▶ _Written instruction_
Copy out every line from the one with "Click the Current Attempt in Progress label" through the last line of the material, both included, and shift each coordinate in the answers by adding 5 to it. Keep all the wording, and leave the pictures out of your answer.

Page and screen pointing data
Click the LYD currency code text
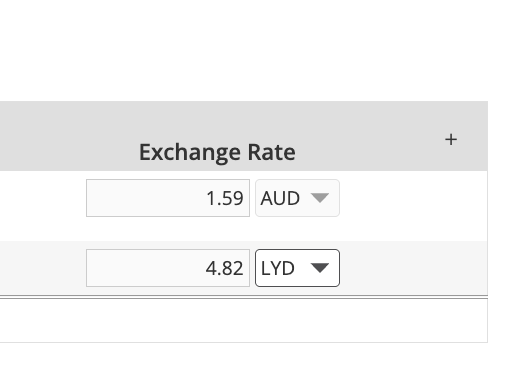(x=278, y=268)
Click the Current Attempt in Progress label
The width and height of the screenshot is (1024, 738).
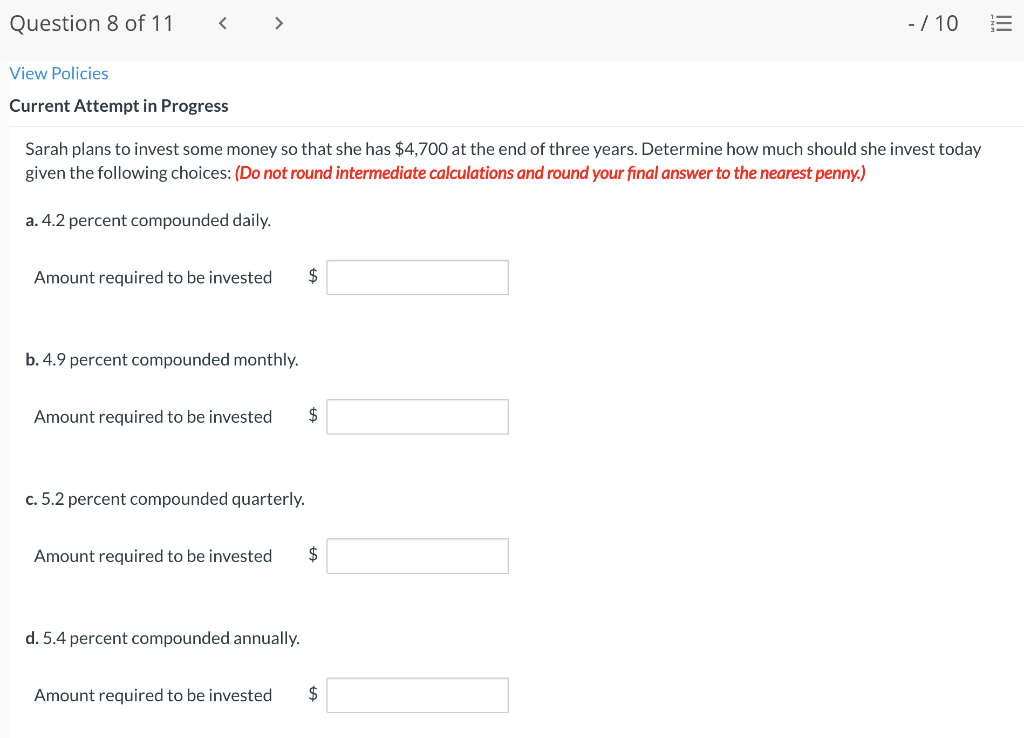click(118, 105)
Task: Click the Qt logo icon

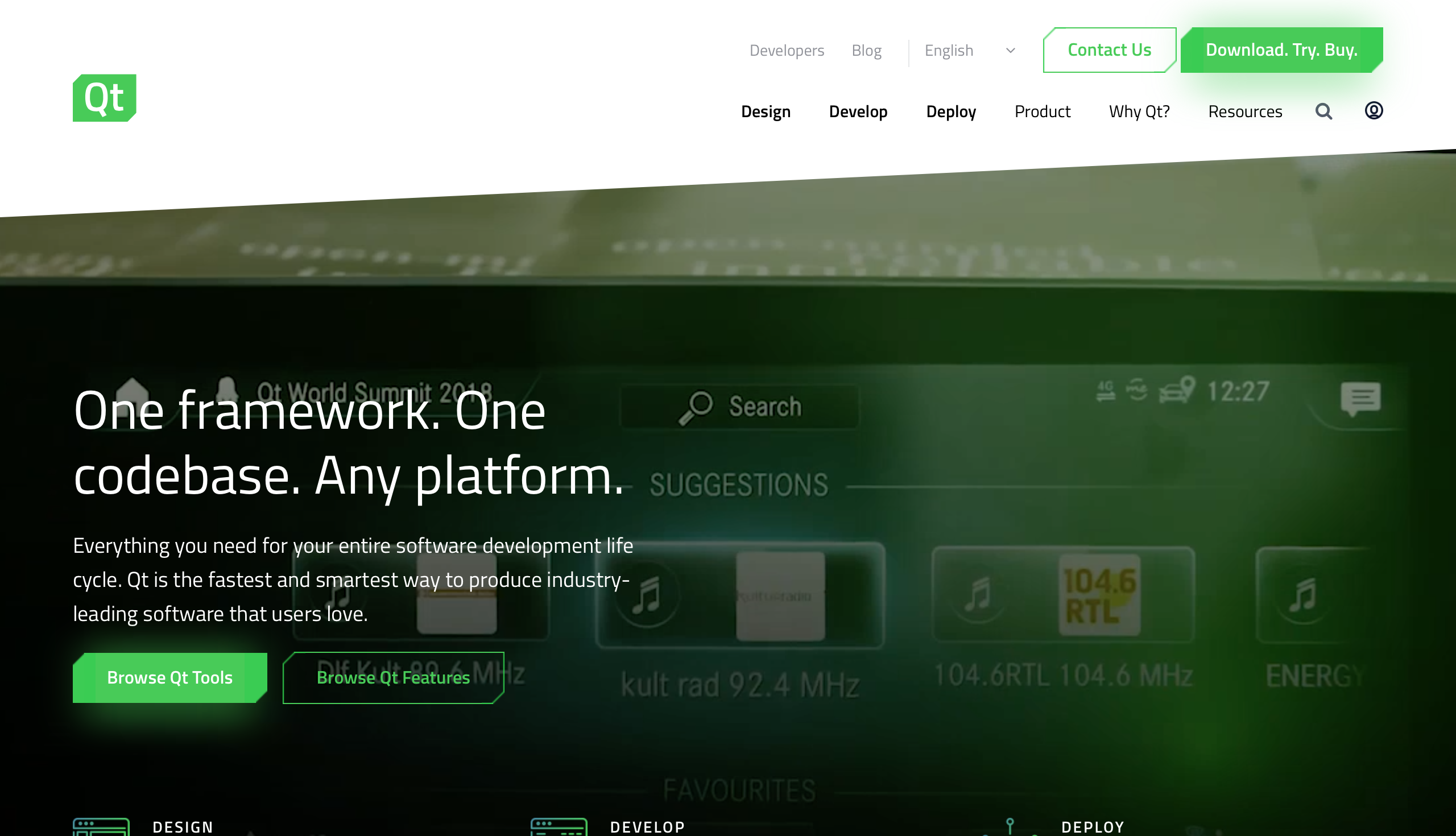Action: [x=105, y=98]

▶ _Final result_
Click the Current Attempt in Progress label
The width and height of the screenshot is (1024, 738).
click(123, 110)
Task: Click the Qt logo icon

Action: [x=110, y=103]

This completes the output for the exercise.